Rewarding your child with experiences like these over money also has a long-term positive benefit. You’re able to make good memories with your children. It also mimics adulthood. Don’t you enjoy rewarding yourself with fun experiences after a week of work? Perhaps you treat yourself to a coffee on Saturdays, or you go for a hike, or treat yourself to a movie or getting your nails done.

Of course, money is always an amazing motivator and incentivizer. I have met many a mother and grandmother who has successfully raised responsible children who clean up and do their chores and who prefer a weekly allowance.

However your child chooses to be rewarded, you must follow through if the weekly chart is successfully filled out. As I mentioned before, failing to reward will result in failure for your kids to follow through.

I hope this chore chart is what your family was looking for, and I certainly hope these tips are helpful in getting you started!

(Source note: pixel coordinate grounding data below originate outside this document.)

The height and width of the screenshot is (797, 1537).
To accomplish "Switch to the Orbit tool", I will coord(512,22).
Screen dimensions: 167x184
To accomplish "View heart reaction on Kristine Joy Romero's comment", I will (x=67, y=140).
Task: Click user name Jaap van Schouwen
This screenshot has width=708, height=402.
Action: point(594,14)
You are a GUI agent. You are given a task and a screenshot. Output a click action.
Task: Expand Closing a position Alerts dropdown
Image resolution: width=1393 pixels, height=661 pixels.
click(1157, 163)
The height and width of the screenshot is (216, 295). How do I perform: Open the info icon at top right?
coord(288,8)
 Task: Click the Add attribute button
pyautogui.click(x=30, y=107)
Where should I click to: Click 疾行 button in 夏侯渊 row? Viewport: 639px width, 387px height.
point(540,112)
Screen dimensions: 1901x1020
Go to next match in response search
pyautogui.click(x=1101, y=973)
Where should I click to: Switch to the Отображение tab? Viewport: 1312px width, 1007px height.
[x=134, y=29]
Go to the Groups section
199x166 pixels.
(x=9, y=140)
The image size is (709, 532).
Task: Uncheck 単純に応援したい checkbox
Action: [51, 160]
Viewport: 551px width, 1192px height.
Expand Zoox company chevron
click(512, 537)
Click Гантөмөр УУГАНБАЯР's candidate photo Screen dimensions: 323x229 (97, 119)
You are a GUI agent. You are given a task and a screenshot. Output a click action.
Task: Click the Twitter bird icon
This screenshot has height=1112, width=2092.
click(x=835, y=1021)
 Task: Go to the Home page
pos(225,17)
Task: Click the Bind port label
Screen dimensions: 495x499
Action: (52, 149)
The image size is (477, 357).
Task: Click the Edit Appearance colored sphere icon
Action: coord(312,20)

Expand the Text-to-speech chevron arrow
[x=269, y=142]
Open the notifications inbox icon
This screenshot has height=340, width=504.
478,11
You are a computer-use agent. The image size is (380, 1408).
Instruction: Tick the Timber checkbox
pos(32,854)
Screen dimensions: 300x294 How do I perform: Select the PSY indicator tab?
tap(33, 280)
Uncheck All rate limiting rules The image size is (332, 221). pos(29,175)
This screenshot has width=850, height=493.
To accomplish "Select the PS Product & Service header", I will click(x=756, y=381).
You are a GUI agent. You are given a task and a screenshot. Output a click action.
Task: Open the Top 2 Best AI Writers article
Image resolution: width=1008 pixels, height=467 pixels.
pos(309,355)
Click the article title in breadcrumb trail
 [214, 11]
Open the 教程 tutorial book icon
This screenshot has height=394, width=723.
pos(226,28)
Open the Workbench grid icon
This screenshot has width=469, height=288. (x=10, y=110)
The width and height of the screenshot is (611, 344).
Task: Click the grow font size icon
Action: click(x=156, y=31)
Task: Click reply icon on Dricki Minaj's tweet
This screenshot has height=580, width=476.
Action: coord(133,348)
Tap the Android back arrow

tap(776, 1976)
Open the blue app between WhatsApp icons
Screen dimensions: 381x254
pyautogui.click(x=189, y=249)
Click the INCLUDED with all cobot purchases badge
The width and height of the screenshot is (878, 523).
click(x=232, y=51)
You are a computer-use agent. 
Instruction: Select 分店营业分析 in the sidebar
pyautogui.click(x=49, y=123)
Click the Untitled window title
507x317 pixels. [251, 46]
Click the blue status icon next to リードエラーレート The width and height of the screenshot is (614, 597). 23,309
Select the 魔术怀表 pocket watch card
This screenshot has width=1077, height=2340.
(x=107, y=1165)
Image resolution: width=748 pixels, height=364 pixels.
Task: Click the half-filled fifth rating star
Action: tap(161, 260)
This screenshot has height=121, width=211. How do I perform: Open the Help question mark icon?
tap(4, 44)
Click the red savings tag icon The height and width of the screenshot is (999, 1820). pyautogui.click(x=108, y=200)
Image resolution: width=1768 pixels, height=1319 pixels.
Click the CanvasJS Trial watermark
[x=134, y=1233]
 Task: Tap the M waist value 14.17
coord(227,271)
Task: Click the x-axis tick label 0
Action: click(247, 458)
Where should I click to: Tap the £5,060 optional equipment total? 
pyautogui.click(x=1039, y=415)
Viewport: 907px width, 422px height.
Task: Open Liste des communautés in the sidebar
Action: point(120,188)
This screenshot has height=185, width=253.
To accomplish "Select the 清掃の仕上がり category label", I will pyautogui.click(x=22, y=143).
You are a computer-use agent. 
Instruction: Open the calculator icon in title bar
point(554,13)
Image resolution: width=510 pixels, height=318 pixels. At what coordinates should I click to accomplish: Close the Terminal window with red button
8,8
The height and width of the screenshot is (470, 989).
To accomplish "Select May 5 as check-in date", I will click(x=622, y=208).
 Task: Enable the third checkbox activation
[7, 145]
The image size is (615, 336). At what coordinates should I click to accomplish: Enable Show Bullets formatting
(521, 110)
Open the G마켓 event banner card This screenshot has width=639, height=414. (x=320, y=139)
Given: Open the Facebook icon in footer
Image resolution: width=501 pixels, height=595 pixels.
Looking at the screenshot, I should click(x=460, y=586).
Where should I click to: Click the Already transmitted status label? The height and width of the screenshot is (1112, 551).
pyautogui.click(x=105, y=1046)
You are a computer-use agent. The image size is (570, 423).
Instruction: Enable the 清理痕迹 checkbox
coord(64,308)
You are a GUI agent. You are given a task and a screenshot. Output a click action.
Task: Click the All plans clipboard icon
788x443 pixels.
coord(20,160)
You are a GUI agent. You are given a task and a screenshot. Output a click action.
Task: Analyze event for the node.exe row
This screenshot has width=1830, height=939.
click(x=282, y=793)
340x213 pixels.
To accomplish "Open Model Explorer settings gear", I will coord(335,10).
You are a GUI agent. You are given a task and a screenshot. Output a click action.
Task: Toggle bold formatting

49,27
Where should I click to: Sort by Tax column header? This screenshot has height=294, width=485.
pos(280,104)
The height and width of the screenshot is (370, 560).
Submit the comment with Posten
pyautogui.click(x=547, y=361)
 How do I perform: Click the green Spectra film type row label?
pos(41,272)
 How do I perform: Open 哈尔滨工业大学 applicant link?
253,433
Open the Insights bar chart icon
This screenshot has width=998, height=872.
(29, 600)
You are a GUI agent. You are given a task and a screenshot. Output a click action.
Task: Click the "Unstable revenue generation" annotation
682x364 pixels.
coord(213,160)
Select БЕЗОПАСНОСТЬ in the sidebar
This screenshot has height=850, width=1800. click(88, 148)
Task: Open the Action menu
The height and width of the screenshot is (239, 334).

  • Take out the trash and sort the recycling
  • Put toys away and tidy up a playspace
  • Tidy up throw pillows and blankets in common areas like the living room and den
  • Unload the dishwasher
  • Load the dishwasher
  • Match clean socks and put them away
  • Fold towels and washcloths
  • Wipe down counters in the kitchen, bathroom, and the dining room table
  • Pick up pine cones
  • Pull weeds
  • Dust shelves, dressers, and other furniture
  • Sweep and mop
  • Watch younger siblings
  • Make beds
  • Tidy up their bedrooms
  • Assist in meal prepping, or if they like, to help make dinner
  • Make lunches and snacks for the next day’s lunch boxes
  • Vacuum the carpet
  • Feed pets

If everyone picks two chores from this list daily, the house will be better maintained and you guys will be able to enjoy each other more! Happy cleaning!